All patients underwent a standard workup to determine clinical outcome for UC based on histopathology-validated cystoscopic examination. Disease stage was classified using tumor-node-metastasis criteria.13 Grade was classified according to local pathology practice, World Health Organization (WHO) grading criteria (1973)14 or WHO/International Society of Urological Pathology consensus classification (1998).15 HIT included high-grade Ta, T1-T3 and Tis. Low impact tumors (LIT) included low-grade noninvasive papillary carcinoma (Ta) and papillary urothelial neoplasm of low malignant potential. Performers/readers of the Cxb tests were blinded to cystoscopic/histopathological results and physicians had no access to Cxb results.

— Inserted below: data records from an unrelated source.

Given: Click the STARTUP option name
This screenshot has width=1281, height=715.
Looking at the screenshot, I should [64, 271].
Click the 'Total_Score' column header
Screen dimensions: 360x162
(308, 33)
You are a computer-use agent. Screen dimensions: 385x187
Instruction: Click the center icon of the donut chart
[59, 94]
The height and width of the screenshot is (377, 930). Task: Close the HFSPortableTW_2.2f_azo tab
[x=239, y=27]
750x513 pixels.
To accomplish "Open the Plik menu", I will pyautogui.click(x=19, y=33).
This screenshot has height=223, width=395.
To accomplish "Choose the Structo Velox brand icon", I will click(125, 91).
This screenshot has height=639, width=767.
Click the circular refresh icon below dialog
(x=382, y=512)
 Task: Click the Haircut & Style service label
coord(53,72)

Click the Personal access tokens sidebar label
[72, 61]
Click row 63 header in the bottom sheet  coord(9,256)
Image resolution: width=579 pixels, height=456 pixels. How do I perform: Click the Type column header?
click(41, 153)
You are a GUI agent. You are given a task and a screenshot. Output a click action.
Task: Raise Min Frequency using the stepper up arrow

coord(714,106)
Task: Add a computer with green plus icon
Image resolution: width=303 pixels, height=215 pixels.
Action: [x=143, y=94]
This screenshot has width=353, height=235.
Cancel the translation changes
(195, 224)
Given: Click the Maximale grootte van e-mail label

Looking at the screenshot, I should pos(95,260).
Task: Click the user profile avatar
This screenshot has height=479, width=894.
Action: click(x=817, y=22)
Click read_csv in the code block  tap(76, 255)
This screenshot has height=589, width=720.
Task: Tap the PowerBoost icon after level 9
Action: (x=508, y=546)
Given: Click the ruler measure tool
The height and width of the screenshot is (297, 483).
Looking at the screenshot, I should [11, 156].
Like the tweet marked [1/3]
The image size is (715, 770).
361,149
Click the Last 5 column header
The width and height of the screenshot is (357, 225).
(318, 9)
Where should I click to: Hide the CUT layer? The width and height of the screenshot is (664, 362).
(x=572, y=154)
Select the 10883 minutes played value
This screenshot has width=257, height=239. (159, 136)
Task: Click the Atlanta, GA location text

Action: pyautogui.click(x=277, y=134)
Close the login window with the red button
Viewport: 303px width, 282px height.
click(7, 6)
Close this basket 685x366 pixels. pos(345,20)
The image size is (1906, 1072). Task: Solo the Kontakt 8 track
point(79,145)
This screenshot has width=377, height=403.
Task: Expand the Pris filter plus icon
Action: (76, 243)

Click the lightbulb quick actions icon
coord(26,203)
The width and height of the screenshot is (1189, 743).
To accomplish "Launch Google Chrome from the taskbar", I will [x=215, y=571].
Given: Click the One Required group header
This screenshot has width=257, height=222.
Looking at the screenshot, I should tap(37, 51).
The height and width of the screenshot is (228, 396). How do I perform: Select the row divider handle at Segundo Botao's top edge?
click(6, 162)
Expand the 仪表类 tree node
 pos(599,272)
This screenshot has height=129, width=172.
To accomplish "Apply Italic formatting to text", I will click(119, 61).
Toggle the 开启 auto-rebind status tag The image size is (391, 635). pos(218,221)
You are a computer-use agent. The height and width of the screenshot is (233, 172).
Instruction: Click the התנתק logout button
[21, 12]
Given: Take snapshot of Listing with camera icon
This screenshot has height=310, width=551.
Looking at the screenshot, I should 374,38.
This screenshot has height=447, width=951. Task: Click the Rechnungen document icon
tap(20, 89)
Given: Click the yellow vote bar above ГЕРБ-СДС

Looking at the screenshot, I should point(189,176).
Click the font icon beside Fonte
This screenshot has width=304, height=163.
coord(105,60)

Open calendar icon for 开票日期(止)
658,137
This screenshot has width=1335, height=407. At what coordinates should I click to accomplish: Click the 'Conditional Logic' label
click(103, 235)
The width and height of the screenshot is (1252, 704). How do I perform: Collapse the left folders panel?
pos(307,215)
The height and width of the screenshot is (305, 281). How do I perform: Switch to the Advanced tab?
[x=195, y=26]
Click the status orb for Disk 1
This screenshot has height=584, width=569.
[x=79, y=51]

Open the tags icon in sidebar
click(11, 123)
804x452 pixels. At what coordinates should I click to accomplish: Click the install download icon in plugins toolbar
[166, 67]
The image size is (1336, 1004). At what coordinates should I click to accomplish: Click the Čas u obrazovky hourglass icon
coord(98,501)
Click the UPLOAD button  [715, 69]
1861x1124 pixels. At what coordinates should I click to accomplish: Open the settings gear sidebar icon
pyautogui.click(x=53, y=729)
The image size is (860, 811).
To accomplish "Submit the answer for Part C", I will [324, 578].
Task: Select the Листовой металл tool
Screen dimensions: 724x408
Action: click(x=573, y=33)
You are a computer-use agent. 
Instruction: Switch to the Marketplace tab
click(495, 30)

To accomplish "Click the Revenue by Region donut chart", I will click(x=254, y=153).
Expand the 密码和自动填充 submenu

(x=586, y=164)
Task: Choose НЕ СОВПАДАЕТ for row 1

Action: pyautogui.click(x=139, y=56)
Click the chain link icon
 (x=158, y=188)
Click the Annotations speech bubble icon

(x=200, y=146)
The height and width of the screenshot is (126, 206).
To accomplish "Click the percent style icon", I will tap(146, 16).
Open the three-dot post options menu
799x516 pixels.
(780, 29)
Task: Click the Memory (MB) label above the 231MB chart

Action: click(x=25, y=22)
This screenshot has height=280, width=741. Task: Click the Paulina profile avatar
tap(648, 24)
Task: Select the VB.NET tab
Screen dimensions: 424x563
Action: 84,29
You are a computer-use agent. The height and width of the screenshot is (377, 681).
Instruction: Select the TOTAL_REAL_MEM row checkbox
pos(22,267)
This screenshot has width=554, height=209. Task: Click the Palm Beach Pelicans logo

Sequential use of Cxb tests was investigated using the algorithm in figure 1. CxbT and CxbD maximize safe rule-out of patients at low probability of disease (based on high sensitivity and NPV), and CxbR segregates patients at high probability of HIT (based on high sensitivity and specificity).
Statistical Analysis
Development and internal validation of CxbR were undertaken on the DDS (patients in 3 studies from the United States, Australia and New Zealand). As CxbR has 3 possible outcomes (high priority, PDP, or observation), 2 parameters of sensitivity and specificity were assessed: 1) sensitivity/specificity (HIT), based on the proportion of HIT in the samples assigned to the “high priority” category; 2) sensitivity/specificity (UC), based on the proportion of any UCs assigned to “high priority” or “PDP”. Other performance parameters were calculated using standard methods.16,17 Data analysis used R-3.5.1 software.18 Bootstrap methodology was used to correct for bias in the observed values and calculate confidence intervals.19 The external validation of CxbR performance (sensitivity, specificity and NPV) was undertaken in the patients recruited by KP. This data set was also used to evaluate the Cxb test algorithm described in figure 1 and supplementary methods (https://www.jurology.com).
Results
CxbR Development and Internal Validation
Patients
The DDS (863) included hematuria evaluation patients from Australia, New Zealand (620)10,12 and United States (243; table 2 and supplementary figure 1, https://www.jurology.com). Forty patients were diagnosed with LIT and 49 with HIT (table 3 and fig. 2).
Table 2.
Demographic characteristics of patients in DDS for CxbR, and those in external validation data set for CxbR who also underwent testing with concatenation of CxbT, CxbD and CxbR
Table 3.
Tumor stage and impact in DDS and independent validation data set
Figure 2.
Number of CxbR tests performed, results obtained and number of patients with low or high-impact UC diagnosed within each category in development/internal validation data set. HIT=high-grade Ta, Tis or T1–T3, or concurrent Tis; LIT=low-grade Ta or papillary urothelial neoplasm of low malignant potential. NI, no cancer present.
Diagnostic Performance
CxbR assigned 96 patients to the “high priority” category, including 56 tumor-positive patients, 47 with HIT and 9 with LIT (fig. 2). In the remaining 767 patients, CxbR assigned 288 to PDP workup and 479 to observation. In the PDP group, 29 patients had UC, of which 2 were HIT and 27 were LIT, while none of the patients assigned to observation had HIT and 4 had LIT (fig. 2).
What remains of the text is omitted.